Angeklagter weist erneut alle Schuld von sich

Ehrenmord-Prozess

SCHWERTE/ HAGEN Im Prozess um den mutmaßlichen Ehrenmord an einer 20-jährigen Frau aus Schwerte hat der angeklagte Cousin (21) am Donnerstag vor dem Hagener Landgericht erneut alle Schuld von sich gewiesen. „Ich habe mir nichts vorzuwerfen“, sagte der Mann.

von Von Martin von Braunschweig

, 01.10.2009, 11:58 Uhr / Lesedauer: 1 min
Am 31. August 2008 wurde  eine 20-Jährige auf dem Parkplatz an der A45 erschossen.

Am 31. August 2008 wurde eine 20-Jährige auf dem Parkplatz an der A45 erschossen.

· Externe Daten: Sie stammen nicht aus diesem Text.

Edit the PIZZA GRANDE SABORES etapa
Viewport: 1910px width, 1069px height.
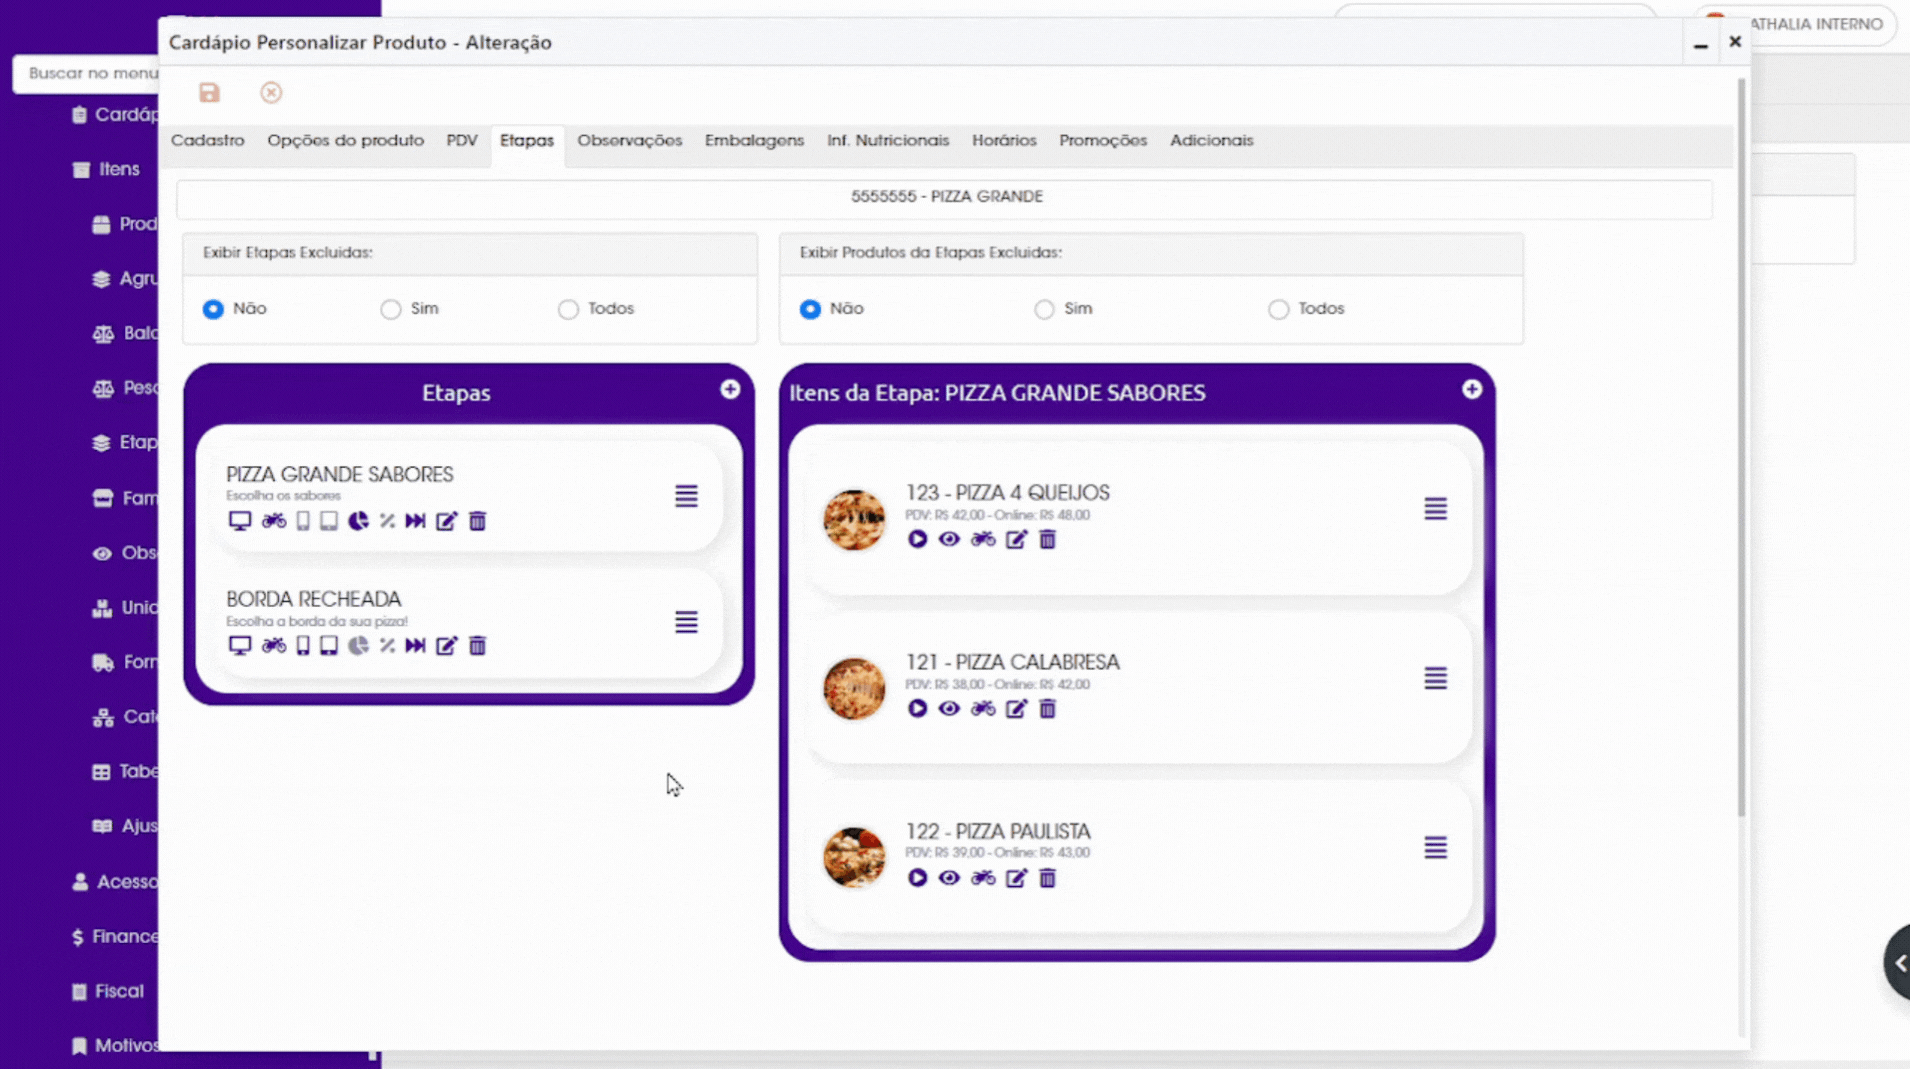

Der Angeklagte ist davon überzeugt, dass die gesamte aus dem Libanon stammende Familie über die Bluttat „entsetzt und traurig“ ist. Er könne sich nicht vorstellen, dass auch nur einer der Meinung sei, der Mord sei richtig gewesen, weil seine Cousine einen zu westlichen Lebensstil gepflegt habe.

Nach Angaben des Gerichts soll jedoch vor einigen Tagen ein Ermittlungsverfahren gegen die Mutter der Toten eingeleitet worden sein, weil sie Zeugen des Prozesses bedroht haben soll. Außerdem soll die Frau nach der Tat ihren Nachnamen gewechselt haben. „Jetzt hat sie ausgerechnet den Namen des Onkels angenommen, der als Mörder ihrer Tochter infrage kommt“, so das Gericht.